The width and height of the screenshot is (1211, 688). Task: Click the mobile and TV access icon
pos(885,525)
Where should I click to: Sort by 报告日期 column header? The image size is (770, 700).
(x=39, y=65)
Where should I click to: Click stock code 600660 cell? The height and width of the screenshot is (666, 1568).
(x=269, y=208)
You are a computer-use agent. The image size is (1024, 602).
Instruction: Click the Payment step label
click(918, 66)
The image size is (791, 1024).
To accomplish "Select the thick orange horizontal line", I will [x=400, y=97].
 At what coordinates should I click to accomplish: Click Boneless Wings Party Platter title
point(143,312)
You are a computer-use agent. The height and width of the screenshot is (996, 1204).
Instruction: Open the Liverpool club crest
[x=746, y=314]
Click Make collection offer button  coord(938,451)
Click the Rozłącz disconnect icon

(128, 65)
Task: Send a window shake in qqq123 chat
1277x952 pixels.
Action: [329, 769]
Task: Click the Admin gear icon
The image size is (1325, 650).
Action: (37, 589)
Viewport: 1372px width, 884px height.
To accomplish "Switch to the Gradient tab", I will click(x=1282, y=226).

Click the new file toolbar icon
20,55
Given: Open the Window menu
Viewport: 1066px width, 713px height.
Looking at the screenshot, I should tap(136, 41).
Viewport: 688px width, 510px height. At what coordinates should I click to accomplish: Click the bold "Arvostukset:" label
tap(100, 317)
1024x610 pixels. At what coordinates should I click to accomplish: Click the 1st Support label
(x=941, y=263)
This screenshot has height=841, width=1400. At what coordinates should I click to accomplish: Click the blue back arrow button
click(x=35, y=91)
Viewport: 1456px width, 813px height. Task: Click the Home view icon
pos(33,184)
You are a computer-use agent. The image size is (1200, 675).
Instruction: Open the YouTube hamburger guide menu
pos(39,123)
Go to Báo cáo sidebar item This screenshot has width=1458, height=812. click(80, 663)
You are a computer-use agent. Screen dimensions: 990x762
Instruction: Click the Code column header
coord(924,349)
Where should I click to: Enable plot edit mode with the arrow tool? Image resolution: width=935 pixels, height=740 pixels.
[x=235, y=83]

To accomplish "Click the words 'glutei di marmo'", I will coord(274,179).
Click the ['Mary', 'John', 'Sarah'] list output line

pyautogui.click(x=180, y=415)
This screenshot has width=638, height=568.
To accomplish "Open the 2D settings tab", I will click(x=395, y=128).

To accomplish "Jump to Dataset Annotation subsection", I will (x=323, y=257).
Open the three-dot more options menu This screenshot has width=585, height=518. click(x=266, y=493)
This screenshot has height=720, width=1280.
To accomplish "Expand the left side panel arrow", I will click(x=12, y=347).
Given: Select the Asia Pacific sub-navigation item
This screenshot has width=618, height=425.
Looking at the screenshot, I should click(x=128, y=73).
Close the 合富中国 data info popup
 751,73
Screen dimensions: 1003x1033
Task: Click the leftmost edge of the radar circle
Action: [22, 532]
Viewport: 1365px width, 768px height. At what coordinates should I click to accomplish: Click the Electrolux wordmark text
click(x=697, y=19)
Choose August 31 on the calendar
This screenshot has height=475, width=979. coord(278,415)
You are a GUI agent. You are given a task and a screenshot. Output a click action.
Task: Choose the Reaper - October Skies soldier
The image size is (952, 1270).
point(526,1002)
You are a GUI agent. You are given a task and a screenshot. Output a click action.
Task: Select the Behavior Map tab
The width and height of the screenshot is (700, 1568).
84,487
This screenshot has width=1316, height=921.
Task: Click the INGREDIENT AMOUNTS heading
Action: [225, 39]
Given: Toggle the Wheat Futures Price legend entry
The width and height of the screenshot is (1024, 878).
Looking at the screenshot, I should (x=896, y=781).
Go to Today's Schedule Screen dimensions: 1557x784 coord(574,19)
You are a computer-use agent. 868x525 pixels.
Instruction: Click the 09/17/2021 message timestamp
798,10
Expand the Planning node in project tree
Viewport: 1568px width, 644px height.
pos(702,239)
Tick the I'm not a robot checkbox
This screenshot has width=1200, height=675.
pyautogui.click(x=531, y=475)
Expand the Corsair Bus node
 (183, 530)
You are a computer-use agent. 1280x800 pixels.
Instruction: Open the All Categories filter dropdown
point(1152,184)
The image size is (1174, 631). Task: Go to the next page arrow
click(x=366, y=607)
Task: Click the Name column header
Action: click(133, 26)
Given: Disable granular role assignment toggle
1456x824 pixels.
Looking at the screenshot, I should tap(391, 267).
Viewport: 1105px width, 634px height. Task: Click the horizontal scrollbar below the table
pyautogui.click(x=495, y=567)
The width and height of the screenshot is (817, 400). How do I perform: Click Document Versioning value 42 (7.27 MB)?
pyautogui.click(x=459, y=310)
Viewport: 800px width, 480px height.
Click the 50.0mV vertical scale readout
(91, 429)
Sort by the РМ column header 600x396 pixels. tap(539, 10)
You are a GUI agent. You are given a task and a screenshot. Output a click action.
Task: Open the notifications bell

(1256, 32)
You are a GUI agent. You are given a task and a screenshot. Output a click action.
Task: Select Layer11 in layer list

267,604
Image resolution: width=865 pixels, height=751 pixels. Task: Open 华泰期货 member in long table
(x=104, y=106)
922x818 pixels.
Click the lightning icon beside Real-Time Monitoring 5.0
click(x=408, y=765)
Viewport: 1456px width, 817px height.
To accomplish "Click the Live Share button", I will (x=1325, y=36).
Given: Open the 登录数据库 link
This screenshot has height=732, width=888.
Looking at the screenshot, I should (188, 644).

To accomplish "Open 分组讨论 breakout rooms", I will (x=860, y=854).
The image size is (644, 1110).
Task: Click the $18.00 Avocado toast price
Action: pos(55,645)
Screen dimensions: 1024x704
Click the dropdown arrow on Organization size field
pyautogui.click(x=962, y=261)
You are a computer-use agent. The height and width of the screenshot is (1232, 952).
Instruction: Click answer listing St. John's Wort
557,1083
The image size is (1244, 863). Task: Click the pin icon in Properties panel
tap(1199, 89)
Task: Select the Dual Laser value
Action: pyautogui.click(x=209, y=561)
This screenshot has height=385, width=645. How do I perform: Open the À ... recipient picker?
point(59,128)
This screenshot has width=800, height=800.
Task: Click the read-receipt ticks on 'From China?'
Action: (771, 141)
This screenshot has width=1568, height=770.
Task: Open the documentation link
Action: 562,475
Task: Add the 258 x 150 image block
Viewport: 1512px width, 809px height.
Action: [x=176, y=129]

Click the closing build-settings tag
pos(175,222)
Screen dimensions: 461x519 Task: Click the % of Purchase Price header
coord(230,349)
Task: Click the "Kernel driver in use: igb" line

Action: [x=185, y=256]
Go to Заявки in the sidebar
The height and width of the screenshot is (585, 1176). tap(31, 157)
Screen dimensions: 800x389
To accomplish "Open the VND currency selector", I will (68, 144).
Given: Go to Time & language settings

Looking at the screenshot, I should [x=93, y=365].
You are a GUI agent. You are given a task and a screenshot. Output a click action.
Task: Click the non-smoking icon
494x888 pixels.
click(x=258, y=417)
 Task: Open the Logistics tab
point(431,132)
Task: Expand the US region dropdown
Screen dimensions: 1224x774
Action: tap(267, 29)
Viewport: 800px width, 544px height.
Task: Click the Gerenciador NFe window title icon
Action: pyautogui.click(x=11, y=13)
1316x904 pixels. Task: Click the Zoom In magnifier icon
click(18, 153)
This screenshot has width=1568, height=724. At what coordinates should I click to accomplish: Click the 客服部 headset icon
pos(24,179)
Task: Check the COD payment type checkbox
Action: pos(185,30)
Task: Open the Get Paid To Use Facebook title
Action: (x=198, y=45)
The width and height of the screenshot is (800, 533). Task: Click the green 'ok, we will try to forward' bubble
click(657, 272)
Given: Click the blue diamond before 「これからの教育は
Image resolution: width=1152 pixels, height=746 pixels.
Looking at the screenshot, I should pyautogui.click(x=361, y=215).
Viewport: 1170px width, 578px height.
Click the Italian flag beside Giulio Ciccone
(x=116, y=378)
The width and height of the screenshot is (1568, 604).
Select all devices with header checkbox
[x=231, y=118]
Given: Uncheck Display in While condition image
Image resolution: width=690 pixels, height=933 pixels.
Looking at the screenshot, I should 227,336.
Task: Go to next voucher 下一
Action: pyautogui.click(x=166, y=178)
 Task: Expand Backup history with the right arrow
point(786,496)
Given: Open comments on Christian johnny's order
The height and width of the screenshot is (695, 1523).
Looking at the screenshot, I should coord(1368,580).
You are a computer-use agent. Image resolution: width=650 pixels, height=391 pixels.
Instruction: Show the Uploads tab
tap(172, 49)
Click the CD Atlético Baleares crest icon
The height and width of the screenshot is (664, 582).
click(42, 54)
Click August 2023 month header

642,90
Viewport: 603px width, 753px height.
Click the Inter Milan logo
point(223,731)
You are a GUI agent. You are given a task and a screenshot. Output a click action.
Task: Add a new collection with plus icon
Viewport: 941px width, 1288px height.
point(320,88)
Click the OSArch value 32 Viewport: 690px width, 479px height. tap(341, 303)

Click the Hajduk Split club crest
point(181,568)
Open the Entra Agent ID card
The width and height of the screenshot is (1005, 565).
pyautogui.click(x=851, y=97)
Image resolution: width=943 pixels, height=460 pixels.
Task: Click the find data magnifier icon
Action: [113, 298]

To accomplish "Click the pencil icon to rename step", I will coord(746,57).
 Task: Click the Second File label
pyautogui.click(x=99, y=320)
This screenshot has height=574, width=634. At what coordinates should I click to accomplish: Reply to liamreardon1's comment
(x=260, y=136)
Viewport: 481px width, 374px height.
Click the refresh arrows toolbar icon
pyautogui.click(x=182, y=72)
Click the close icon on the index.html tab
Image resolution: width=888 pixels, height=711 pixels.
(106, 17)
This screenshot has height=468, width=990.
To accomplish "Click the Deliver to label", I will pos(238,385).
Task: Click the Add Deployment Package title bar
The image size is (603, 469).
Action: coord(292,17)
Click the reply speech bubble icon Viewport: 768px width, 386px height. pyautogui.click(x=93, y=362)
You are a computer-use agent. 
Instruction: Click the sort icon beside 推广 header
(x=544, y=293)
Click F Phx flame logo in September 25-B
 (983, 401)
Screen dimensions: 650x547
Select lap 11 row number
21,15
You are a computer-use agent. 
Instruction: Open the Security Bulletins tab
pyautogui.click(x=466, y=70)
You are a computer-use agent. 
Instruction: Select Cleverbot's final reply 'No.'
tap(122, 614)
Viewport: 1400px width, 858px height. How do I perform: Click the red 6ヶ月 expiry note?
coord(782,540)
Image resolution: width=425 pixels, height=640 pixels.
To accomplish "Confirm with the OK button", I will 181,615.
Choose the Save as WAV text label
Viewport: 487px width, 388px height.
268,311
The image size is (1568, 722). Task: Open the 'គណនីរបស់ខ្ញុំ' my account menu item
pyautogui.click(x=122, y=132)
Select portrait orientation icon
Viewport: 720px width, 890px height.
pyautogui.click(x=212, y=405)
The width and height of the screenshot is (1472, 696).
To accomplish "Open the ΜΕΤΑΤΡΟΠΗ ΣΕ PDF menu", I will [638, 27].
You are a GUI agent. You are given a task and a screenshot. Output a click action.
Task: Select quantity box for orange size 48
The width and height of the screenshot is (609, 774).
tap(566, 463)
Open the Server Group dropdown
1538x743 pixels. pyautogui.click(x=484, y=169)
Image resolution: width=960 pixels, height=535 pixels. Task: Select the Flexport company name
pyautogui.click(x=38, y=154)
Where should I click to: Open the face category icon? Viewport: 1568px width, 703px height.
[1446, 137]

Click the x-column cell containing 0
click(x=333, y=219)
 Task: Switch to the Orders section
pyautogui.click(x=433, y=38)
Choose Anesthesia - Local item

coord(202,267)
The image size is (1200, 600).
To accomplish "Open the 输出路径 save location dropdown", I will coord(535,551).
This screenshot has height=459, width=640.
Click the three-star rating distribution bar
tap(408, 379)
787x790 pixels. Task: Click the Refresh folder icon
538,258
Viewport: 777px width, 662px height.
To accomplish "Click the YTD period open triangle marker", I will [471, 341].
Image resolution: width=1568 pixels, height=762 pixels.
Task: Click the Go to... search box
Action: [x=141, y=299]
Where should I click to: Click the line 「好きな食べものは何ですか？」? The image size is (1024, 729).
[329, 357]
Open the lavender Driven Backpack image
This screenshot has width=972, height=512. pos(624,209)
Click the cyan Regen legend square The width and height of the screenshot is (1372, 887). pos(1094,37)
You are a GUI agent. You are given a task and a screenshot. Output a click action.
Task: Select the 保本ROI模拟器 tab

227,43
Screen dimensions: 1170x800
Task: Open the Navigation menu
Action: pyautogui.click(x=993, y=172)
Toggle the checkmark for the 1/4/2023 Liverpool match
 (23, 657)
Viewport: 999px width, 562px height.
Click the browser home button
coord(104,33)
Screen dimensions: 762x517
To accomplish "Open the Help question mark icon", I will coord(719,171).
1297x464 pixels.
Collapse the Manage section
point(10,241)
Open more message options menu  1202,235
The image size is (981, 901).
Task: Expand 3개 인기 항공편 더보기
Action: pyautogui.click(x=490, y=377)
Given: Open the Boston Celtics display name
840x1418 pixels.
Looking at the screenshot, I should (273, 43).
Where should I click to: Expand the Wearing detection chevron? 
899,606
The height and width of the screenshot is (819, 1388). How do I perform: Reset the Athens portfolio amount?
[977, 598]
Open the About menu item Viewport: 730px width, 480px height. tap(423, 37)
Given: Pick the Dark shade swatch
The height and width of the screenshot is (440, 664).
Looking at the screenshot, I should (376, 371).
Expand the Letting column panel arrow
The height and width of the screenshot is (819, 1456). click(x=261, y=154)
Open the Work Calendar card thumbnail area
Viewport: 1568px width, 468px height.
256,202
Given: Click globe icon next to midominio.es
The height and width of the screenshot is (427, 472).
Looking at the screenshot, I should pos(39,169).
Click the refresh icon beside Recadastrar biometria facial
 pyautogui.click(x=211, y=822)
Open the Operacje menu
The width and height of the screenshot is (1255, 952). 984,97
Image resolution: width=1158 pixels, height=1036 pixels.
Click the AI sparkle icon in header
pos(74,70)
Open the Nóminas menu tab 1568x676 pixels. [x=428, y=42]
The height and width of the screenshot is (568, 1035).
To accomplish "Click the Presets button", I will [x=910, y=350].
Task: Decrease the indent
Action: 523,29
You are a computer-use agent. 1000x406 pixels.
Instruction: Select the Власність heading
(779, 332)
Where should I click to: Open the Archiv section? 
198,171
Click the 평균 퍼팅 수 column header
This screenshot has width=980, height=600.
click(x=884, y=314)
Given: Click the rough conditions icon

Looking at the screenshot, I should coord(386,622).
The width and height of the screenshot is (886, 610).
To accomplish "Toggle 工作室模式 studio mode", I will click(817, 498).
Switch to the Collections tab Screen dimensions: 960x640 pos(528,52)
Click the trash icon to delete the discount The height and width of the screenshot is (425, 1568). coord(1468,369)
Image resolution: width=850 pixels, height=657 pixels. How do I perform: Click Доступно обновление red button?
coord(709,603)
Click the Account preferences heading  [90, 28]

> Activity: Copy the stretch of the records above that runs from the line with "The image size is (1244, 863)." through the line with "Screen dimensions: 800x389". Both end lines belong in the copy, and nothing else does.

> Answer to this problem:
The image size is (1244, 863). Task: Click the pin icon in Properties panel
tap(1199, 89)
Task: Select the Dual Laser value
Action: pyautogui.click(x=209, y=561)
This screenshot has height=385, width=645. How do I perform: Open the À ... recipient picker?
point(59,128)
This screenshot has width=800, height=800.
Task: Click the read-receipt ticks on 'From China?'
Action: (771, 141)
This screenshot has width=1568, height=770.
Task: Open the documentation link
Action: 562,475
Task: Add the 258 x 150 image block
Viewport: 1512px width, 809px height.
Action: [x=176, y=129]

Click the closing build-settings tag
pos(175,222)
Screen dimensions: 461x519 Task: Click the % of Purchase Price header
coord(230,349)
Task: Click the "Kernel driver in use: igb" line

Action: [x=185, y=256]
Go to Заявки in the sidebar
The height and width of the screenshot is (585, 1176). tap(31, 157)
Screen dimensions: 800x389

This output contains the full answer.